As the Cygwin community would say, Somebody Has To Do It. For one, I can
virtually guarantee this can't be done in real-time. The oxygen cursor
build system does something like this, but it's what I'd call "developer
level", and takes a few minutes to generate a single theme. This could
be made more user-friendly, but I don't think a kcm is a reasonable
option. A 'make your own icon theme' utility might work, though. However...
> I'd think it would be fairly easy to take a 2-color white/black icon
> and recolor it with two other colors on the fly.
...when did we start talking about icons? :-)
For color schemes (color scheme = 'kcmshell colors'), unless you don't
care about any of your background or text roles being different (i.e.
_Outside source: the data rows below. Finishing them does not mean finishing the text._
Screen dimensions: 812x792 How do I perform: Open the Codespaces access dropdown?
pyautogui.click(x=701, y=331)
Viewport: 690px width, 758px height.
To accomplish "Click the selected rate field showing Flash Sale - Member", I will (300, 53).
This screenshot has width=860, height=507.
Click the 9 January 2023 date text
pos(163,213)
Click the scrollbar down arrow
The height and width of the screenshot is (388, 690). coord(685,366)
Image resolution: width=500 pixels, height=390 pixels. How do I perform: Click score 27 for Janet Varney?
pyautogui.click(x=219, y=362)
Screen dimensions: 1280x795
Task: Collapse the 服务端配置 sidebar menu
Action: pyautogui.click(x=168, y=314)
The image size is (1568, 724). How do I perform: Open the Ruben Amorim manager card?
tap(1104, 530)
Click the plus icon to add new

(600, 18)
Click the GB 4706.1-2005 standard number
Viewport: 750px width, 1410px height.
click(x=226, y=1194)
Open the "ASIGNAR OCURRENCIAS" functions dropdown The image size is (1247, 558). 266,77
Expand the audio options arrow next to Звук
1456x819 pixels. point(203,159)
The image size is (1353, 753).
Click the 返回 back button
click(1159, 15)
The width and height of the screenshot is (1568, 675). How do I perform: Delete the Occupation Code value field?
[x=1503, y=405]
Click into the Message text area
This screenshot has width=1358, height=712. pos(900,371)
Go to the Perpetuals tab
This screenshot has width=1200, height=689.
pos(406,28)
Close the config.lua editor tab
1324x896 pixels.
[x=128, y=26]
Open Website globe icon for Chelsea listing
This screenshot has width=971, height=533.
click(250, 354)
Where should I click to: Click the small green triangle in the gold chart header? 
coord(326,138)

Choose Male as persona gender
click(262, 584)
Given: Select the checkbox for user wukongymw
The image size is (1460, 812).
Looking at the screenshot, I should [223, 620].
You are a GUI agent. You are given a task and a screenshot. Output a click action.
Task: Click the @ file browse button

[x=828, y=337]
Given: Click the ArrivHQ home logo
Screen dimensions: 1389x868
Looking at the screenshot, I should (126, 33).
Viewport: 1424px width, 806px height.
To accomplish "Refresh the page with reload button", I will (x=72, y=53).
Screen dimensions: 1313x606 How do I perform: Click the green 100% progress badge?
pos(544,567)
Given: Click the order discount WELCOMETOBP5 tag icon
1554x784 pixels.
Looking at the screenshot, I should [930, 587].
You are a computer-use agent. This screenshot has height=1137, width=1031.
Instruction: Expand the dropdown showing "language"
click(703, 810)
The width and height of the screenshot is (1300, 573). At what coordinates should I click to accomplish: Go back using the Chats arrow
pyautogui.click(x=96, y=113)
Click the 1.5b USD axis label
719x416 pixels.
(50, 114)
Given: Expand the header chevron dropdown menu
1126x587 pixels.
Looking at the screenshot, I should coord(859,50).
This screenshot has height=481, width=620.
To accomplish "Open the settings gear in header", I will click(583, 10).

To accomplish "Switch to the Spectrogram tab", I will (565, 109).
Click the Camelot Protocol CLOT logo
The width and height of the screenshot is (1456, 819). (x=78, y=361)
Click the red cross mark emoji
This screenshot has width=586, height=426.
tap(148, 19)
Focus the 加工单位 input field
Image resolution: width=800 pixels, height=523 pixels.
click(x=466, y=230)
literal two-color scheme, with selection and decorations a mixture of
the two "base" colors), it gets rather more complicated. There's about
12-18 colors you probably want to be distinctive, something like 60 that
can be set, and that doesn't count state effects which I customize to
> This seems more sensible
> than spending a lot of time creating multiple icon themes that are identical
> except for the color usage.
Again, I'm not sure where we started talking about icons. Depending on
how finicky you are, a color scheme can be knocked out in anywhere from
five minutes to an hour or two (the upper limit implies lots of time
trying something, changing you mind, getting distracted, etc.).
"It's impossible! But... do-able."
-- Robert MacDougal (Sean Connery, Entrapment)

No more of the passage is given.